Being the girl that is falling for the boy is never easy.
You constantly text my phone telling me that you want to see me and hang out, even though we may not have sex we cuddle and that’s intimacy in its own. I’m tired of buying you food and being there for you like a girlfriend when you consistently tell me you aren't ready for a girlfriend. I am constantly feeling I’m getting slapped in the face because I’m doing all these things and getting nothing in return. Every day I feel myself liking you more which is just crazy because why would I even waste my time liking someone there isn’t a future with. I just want you to be honest with me and with yourself, tell me how you feel from your heart, stop just saying you aren’t ready. You are wasting time telling me you aren’t ready because while you are “getting ready” some guy somewhere else is telling me that he likes me and thinks I’m beautiful and wants to date me. I’m not asking for much, but I at least want exclusivity because you ask me for all these things but in return you give me nothing.

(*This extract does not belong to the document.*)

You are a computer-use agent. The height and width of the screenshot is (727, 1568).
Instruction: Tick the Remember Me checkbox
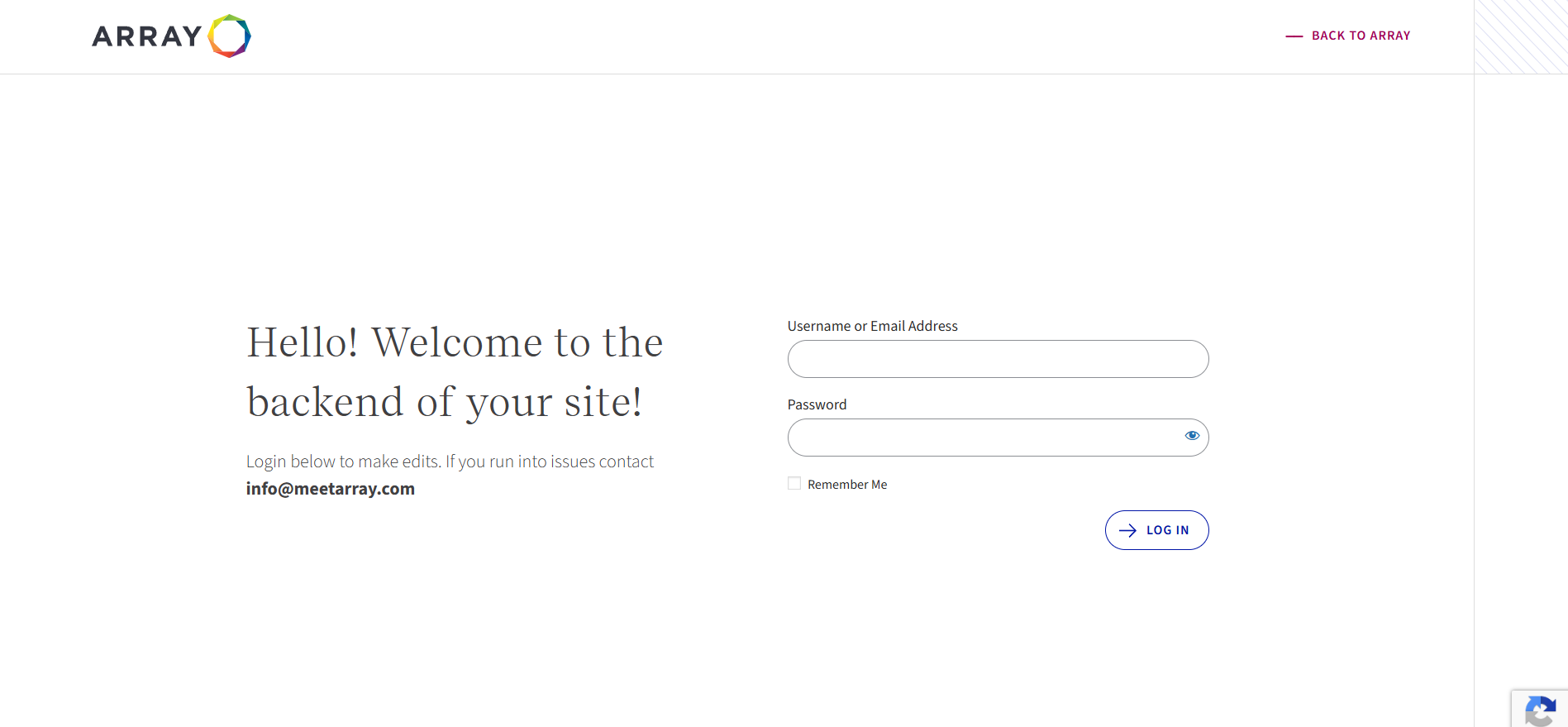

You can go out today and sleep with someone new and I wouldn’t have the right to care and I don’t like that. You mean the world to me so I want to have the right to care. I want you to want to be claimed, not be force it on you. You are with me constantly anyway, what would be so bad about being my boyfriend? Are you ashamed of me for some reason? If you can sleep with me in private, why can’t you claim me in public? Being the girl that is falling for the boy is never easy, and it is especially not easy when the boy doesn’t feel the same way.